___ Exercise material ___

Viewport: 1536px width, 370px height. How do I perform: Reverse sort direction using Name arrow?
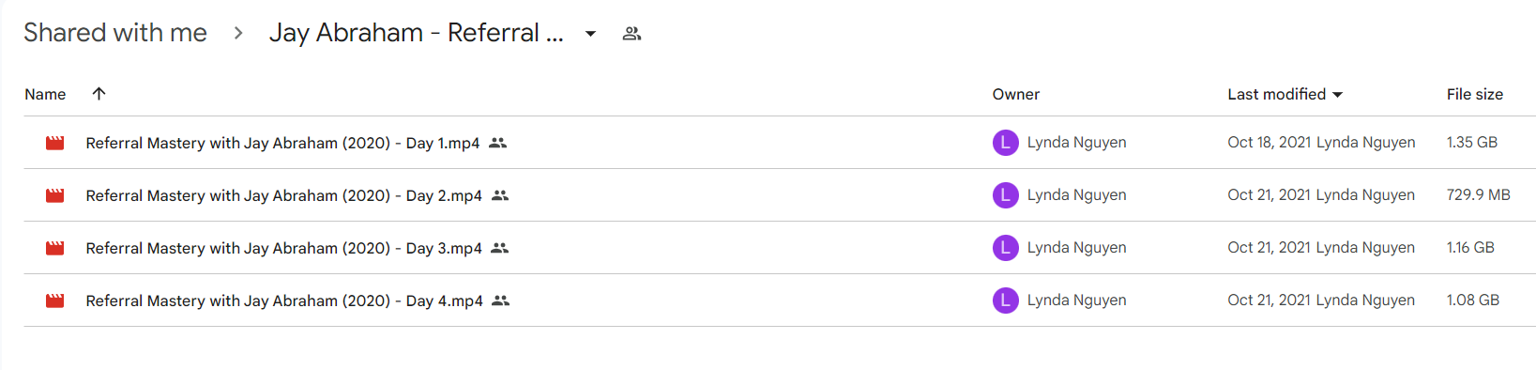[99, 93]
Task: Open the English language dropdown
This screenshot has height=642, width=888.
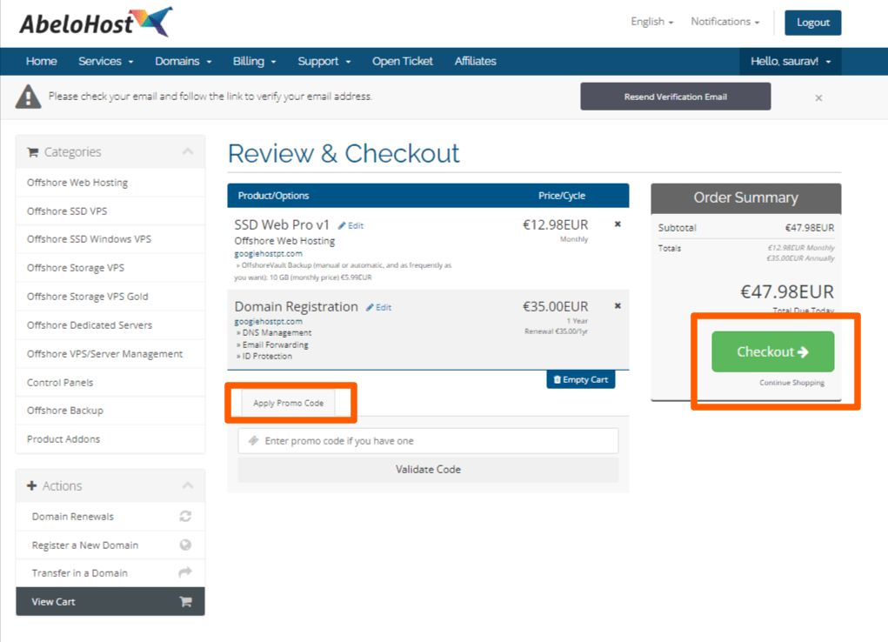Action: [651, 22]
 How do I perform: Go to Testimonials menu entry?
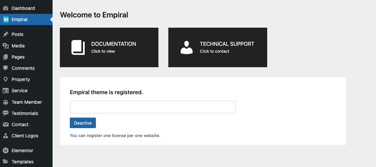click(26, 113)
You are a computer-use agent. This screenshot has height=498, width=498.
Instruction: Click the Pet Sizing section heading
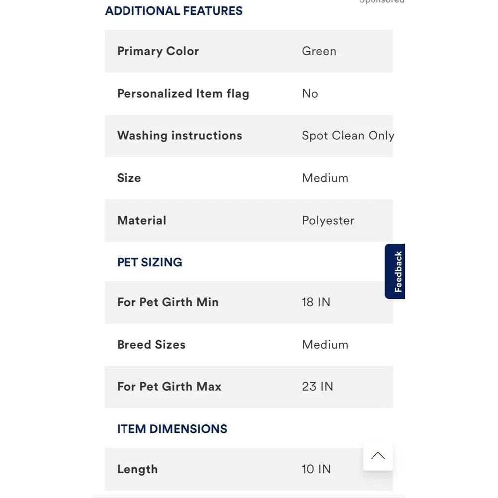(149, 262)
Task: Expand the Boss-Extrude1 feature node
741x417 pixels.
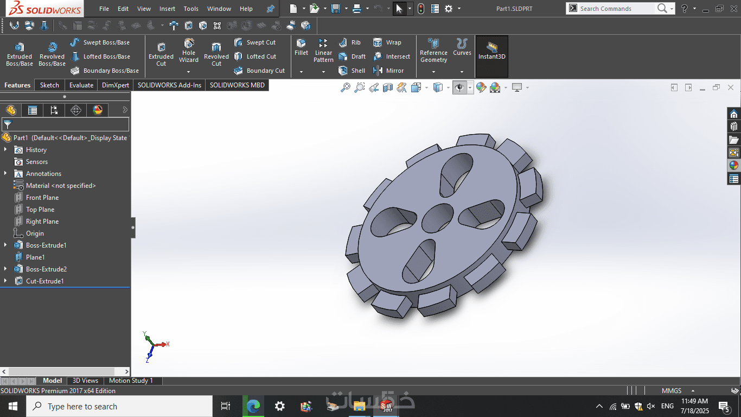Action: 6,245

___
___ Exercise material ___

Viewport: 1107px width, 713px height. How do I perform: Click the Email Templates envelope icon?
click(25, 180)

___
___ Exercise material ___

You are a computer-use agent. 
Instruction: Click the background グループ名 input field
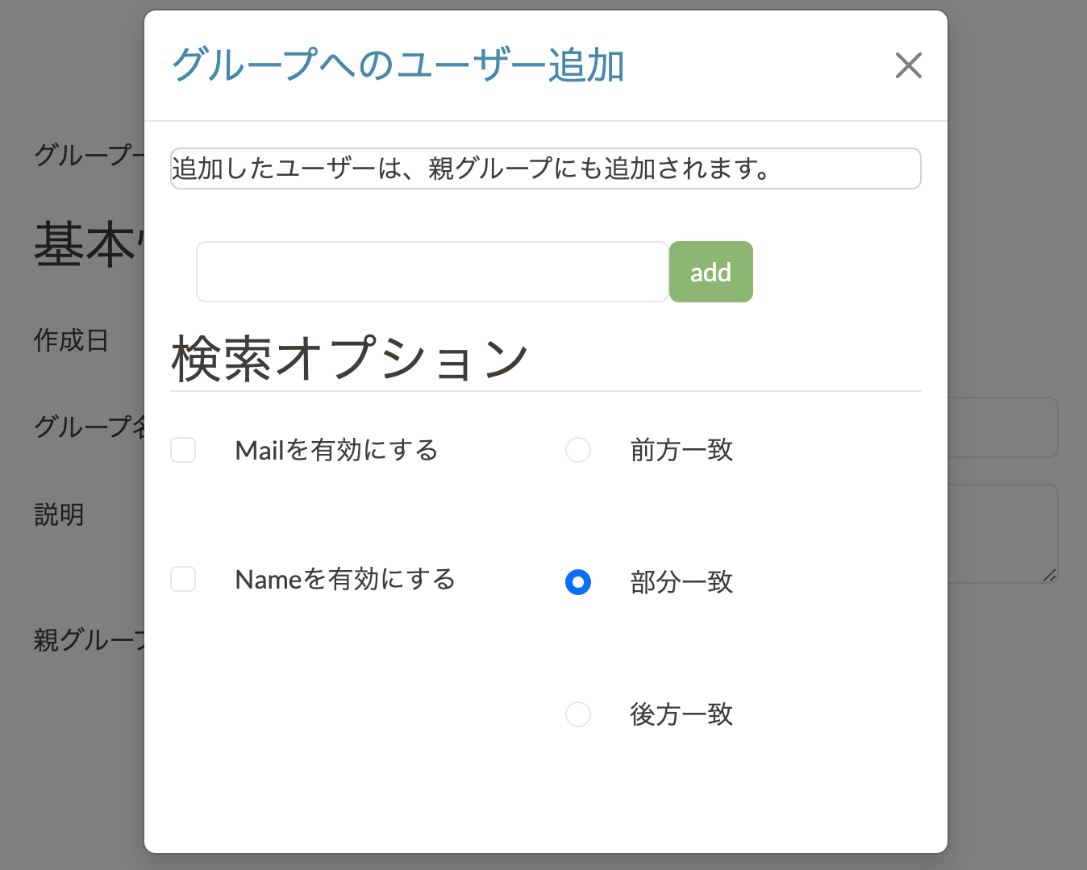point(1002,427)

___

Exercise requirements
Taking each line of the material above in turn, count those containing the string "agent". State the number alone.

Solution below
2